# [Task data]
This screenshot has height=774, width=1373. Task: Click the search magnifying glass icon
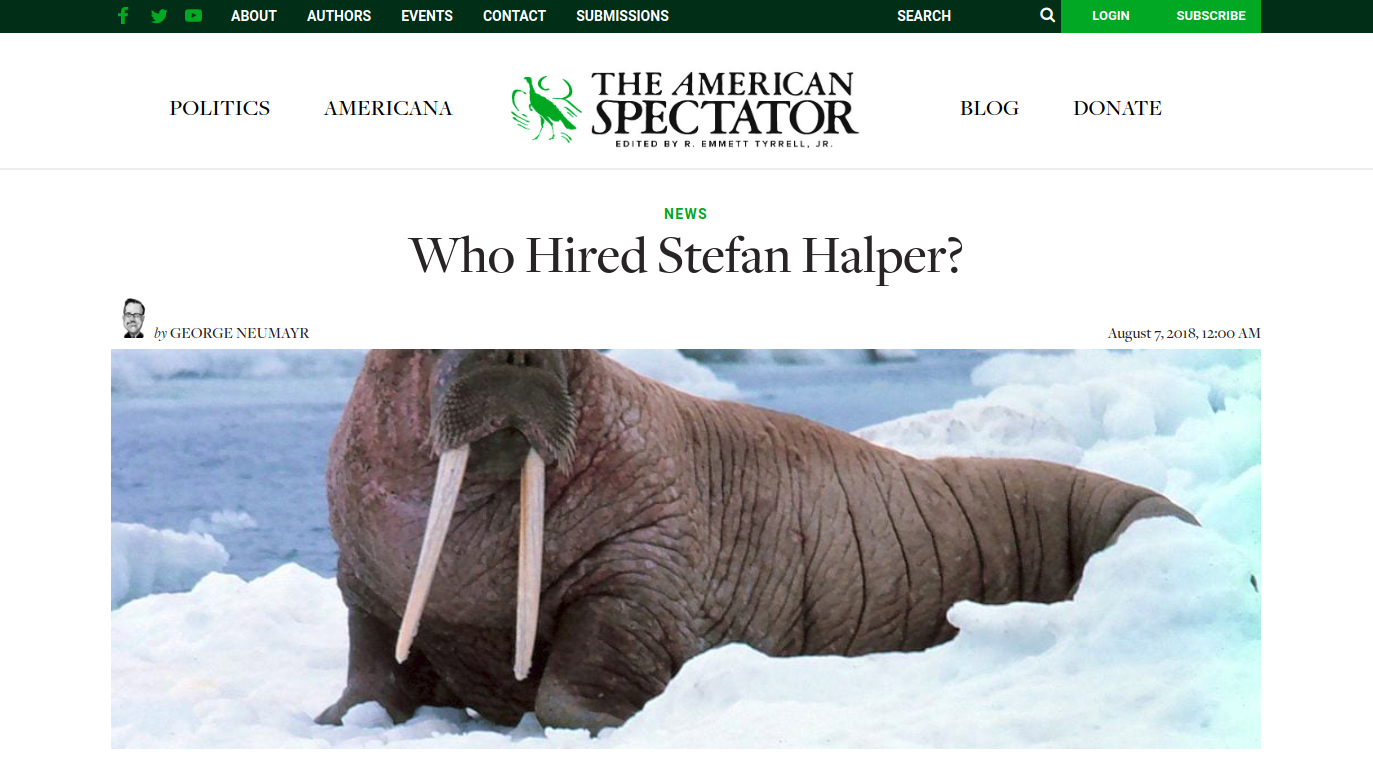1047,15
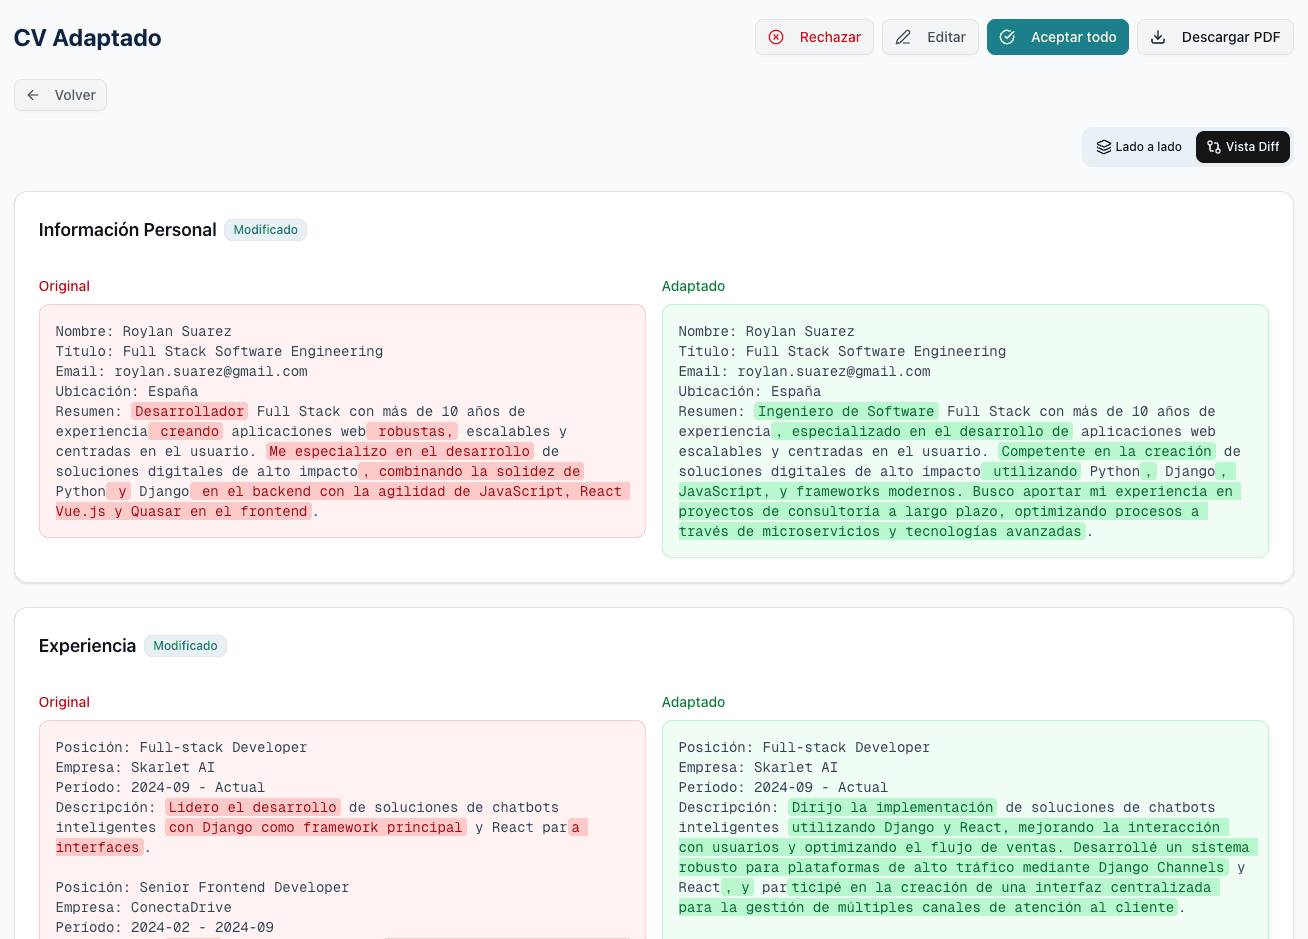Click the circled X icon in Rechazar
The image size is (1308, 939).
(x=776, y=37)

# [What you will do]
Return the records word for word, leaving every picture out of the copy.

# [Solution to the exercise]
This screenshot has height=774, width=1373. Task: Click the search magnifying glass icon
1047,15
Click the circled X icon in Rechazar
The image size is (1308, 939).
(x=776, y=37)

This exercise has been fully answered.